DVDs and live-streaming help fill in the gaps, but note that we're mainly seeing European and Russian companies that way, not the American troupes. I have appreciated the live-streaming of some PNB events recently and wish other companies could figure out how to do that.

Link to comment

Dance on film of any kind really doesn't compare, IMO, to live performance. A whole dimension (pun intended) is completely lost. When I was a child/teenager in Detroit, MI, I had the great good fortune (and good mother!)  to be able to see The Royal Ballet, The Bolshoi Ballet, the (then) Kirov Ballet, The Royal Danish Ballet. ABT. NYCB, The Eliot Feld Ballet, and I may be missing one or two, between the ages of 5-20, or 1956-1972. Some I saw more than once, and all in Detroit! A lost world, truly. Perhaps there is a connection between those opportunities that abounded then, and the "Ballet boom" shortly thereafter?

Link to comment
4 hours ago, Stage Right said:

Dance on film of any kind really doesn't compare, IMO, to live performance. A whole dimension (pun intended) is completely lost.
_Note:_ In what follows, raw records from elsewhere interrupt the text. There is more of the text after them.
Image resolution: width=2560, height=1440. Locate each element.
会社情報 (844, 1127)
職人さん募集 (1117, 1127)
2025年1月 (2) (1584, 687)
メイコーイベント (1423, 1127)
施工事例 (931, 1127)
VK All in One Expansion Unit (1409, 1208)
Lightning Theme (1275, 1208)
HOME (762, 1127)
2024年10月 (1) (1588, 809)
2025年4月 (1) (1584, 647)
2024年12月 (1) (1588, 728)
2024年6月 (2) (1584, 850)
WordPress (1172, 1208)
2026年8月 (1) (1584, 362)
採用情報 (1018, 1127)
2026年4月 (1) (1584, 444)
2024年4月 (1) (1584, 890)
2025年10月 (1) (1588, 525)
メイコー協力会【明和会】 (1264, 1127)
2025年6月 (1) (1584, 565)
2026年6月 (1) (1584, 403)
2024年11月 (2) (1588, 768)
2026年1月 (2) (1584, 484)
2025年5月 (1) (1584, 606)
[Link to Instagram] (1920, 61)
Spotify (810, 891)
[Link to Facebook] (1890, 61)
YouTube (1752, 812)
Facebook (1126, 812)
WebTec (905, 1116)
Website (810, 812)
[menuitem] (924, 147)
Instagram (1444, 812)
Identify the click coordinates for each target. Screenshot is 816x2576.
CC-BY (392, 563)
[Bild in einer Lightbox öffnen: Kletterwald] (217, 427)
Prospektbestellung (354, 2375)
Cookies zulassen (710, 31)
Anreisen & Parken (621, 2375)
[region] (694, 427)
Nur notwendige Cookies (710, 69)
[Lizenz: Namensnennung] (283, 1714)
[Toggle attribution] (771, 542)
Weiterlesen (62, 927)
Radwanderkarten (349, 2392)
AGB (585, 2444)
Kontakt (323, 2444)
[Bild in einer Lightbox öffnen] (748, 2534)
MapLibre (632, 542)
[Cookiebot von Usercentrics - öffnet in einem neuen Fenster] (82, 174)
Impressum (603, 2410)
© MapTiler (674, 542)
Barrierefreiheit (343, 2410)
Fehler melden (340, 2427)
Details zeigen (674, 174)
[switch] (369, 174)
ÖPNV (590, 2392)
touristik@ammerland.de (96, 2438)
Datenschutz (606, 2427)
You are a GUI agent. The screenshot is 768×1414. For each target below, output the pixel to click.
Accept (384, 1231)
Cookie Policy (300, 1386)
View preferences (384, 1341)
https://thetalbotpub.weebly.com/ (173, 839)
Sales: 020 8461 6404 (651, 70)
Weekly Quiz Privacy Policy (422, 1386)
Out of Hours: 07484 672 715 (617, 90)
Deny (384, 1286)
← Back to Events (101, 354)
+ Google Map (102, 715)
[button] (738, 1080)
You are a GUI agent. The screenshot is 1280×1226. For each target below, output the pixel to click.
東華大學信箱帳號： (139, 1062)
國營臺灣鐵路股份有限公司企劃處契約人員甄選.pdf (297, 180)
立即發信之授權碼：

When I was a child/teenager in Detroit, MI, I had the great good fortune (and good mother!)  to be able to see The Royal Ballet, The Bolshoi Ballet, the (then) Kirov Ballet, The Royal Danish Ballet. ABT. NYCB, The Eliot Feld Ballet, and I may be missing one or two, between the ages of 5-20, or 1956-1972. Some I saw more than once, and all in Detroit! A lost world, truly. Perhaps there is a connection between those opportunities that abounded then, and the "Ballet boom" shortly thereafter?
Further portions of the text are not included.